About this task: When the line with "Open 下载环评云助手APP link" appears below, start repeating lines exactly, and keep going through the line with "Click the Mobile phone number field"; add nothing outside that span.

(Pixel coordinate grounding data)

· · · · ·

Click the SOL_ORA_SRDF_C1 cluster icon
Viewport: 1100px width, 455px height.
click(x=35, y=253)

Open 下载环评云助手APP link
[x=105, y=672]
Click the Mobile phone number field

· · · · ·

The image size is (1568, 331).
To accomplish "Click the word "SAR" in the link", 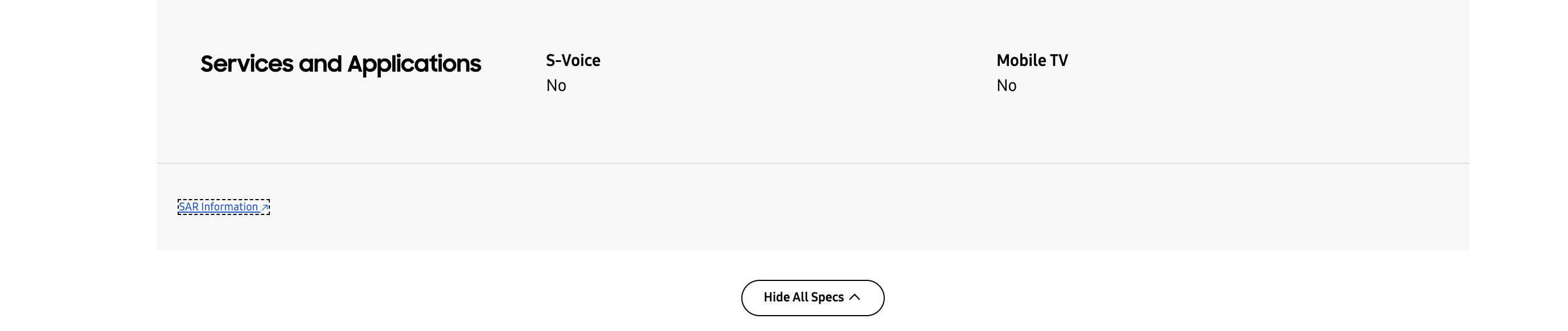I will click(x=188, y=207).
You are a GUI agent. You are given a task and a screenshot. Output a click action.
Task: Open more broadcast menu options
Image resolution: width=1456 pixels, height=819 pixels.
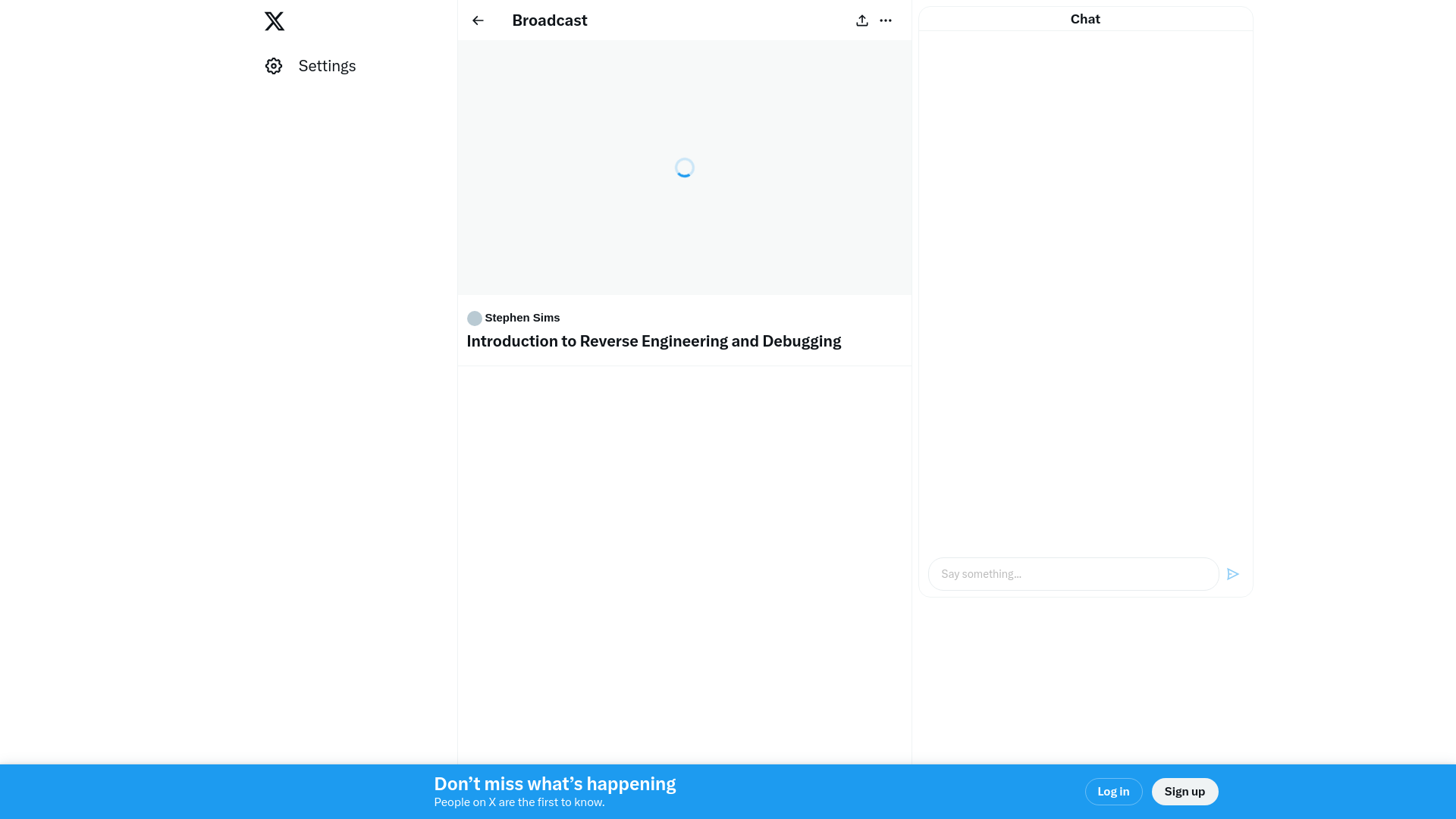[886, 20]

· · · · ·

Response area:
Open 下载环评云助手APP link
[x=105, y=672]
Click the Mobile phone number field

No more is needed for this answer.